The report, however, primarily identified intelligence gaps with regard to the organization from a counter-intelligence perspective, as evidenced by the question mark in its actual title: (U) Wikileaks [dot] org -- An Online Reference to Foreign Intelligence Services, Insurgents,
or Terrorist Groups? One in every six deaths of U.S. troops in Iraq were the result of Iranian back militias using means that included explosively formed penetrators (EFP) and other IEDs.
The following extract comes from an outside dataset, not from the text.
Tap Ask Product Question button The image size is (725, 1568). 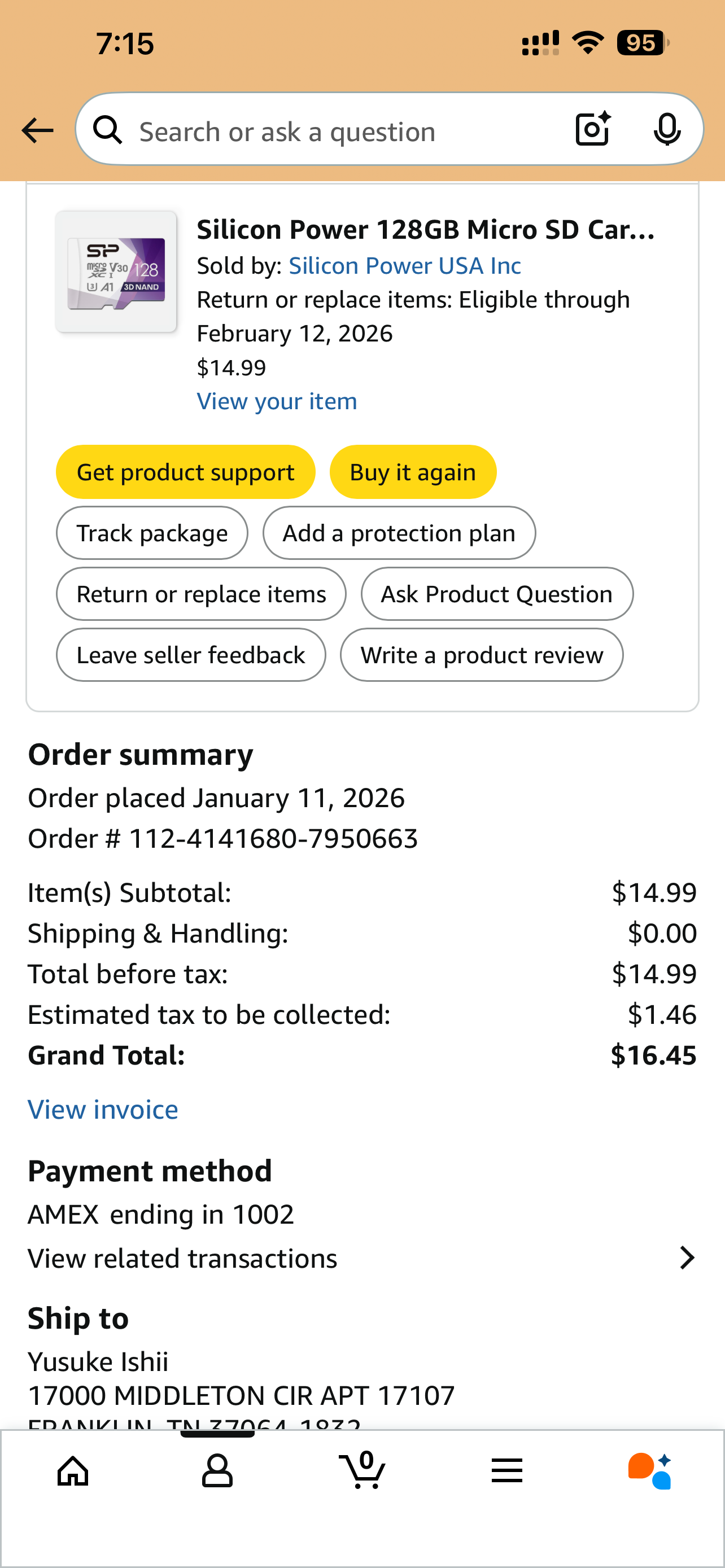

In the first half of WikiLeaks existence, its publications were heavily focused on U.S. military intelligence, especially the CENTCOM and SOUTHCOM areas of responsibility. In its second-half, WikiLeaks' operations and publications have been similarly focused on U.S. SIGINT
capabilities. This may be in part due to the skill sets and expertise of its staff members on whom the organization increasingly relies for its operations. WikiLeaks' submission system is arguably a cover of sorts for the organization. Even when WikiLeaks has had a
publicly facing collection apparatus, much of the material published by the organization has been collected (that is, transmitted to the organization) by other means, based on a review of court filings from the prosecutions of WikiLeaks sources and other open-source material.
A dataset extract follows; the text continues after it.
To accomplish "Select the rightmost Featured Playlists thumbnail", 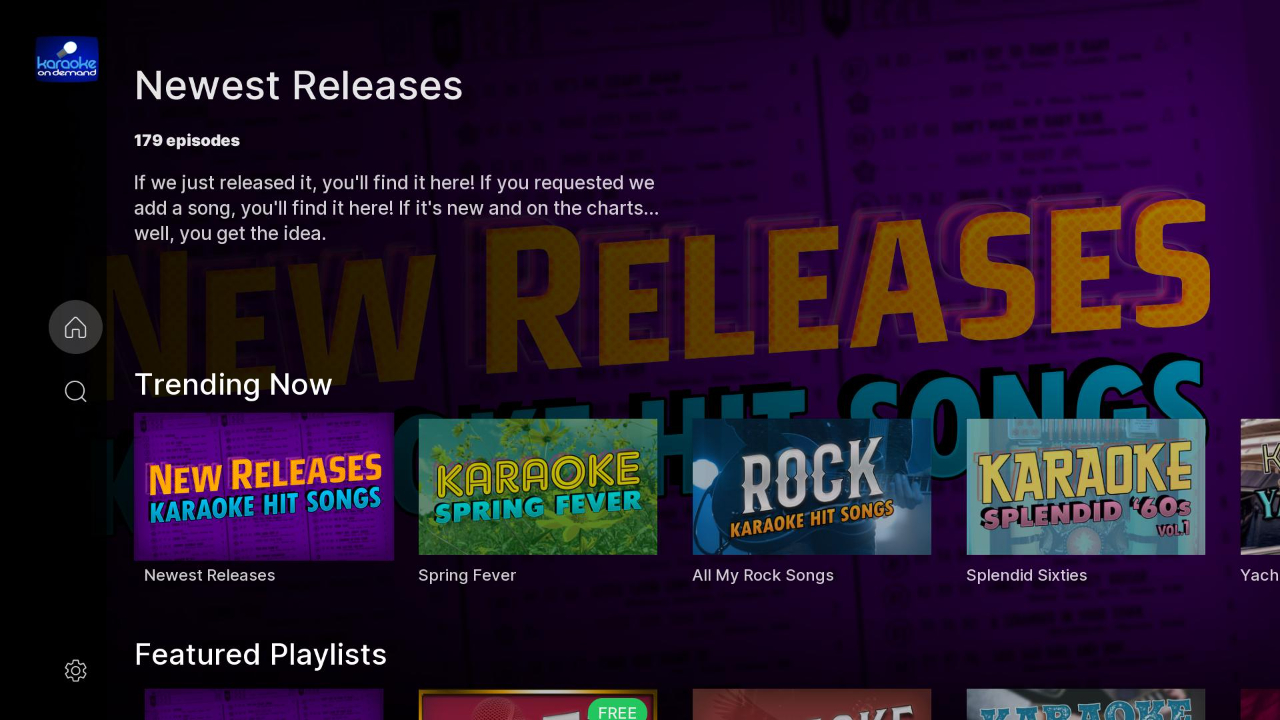I will point(1085,707).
Nevertheless, during the period when the organization lacked an anonymous submission system (that is, between June 2010 and May 2015) WikiLeaks was instrumental in Edward Snowden's evasion from U.S. law enforcement, advising and abetting him in his escape to Russia.
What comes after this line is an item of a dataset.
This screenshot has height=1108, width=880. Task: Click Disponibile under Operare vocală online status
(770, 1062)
Snowden then leak NSA SIGINT capabilities to two journalists, who were trusted by the organization. One of them lived with WikiLeaks staff (see my own disclaimer) six months before Snowden reportedly made his first contact with her; while she was filming a documentary about
surveillance. She later admitted to having a romantic relationship with one of WikiLeaks' long-term staff member and volunteers. It was during this period, a time when the Intelligence Community was facing Shadowbrokers' dump of NSA SIGINT and in the wake of WikiLeaks
publication of COMINT hacked from the servers of a major U.S. political party by Russia, that Assange attempted to parlay his favor with the new administration to ostensibly seek a pardon. WikiLeaks signaled that it was already in possession of NSA cyber-exploits that
Shadowbrokers began releasing in August 2016. And, Shadowbrokers signaled back in January 2017 that it wanted the Intelligence Community to know that WikiLeaks had made that claim to possess Shadowbroker NSA exploits. This happened right before WikiLeaks published its own
CIA SIGINT tasking orders related to France. All of this happened right before Assange's U.S. approach. The parlay for a pardon could arguably be viewed as an opportunity for WikiLeaks, an aspirant intelligence agency for the public
(one that does not possess legitimate authority, as I have discussed elsewhere) to collect intelligence on its quasi-counterpart, the U.S. government, about a yet unknown release of CIA cyber-tools the organization had acquired, which were eventually published in March 2017.
Official reporting indicates that the CIA was unaware of the theft of its own cyber-tools until March 7, 2017, when Vault 7 appeared on the WikiLeaks' website. Other reporting suggests that the CIA became aware, because Assange told them.
WikiLeaks also made much about its redactions related to the Vault 7 cyber-exploits. Yet, while redacting or withholding the names of individuals minimizes potential harm, holding onto cyber-tools does not.
WikiLeaks not only continues to sit on CIA material, it has not engaged with partners in either civil society or the private section regarding consensus as to how to handle that material.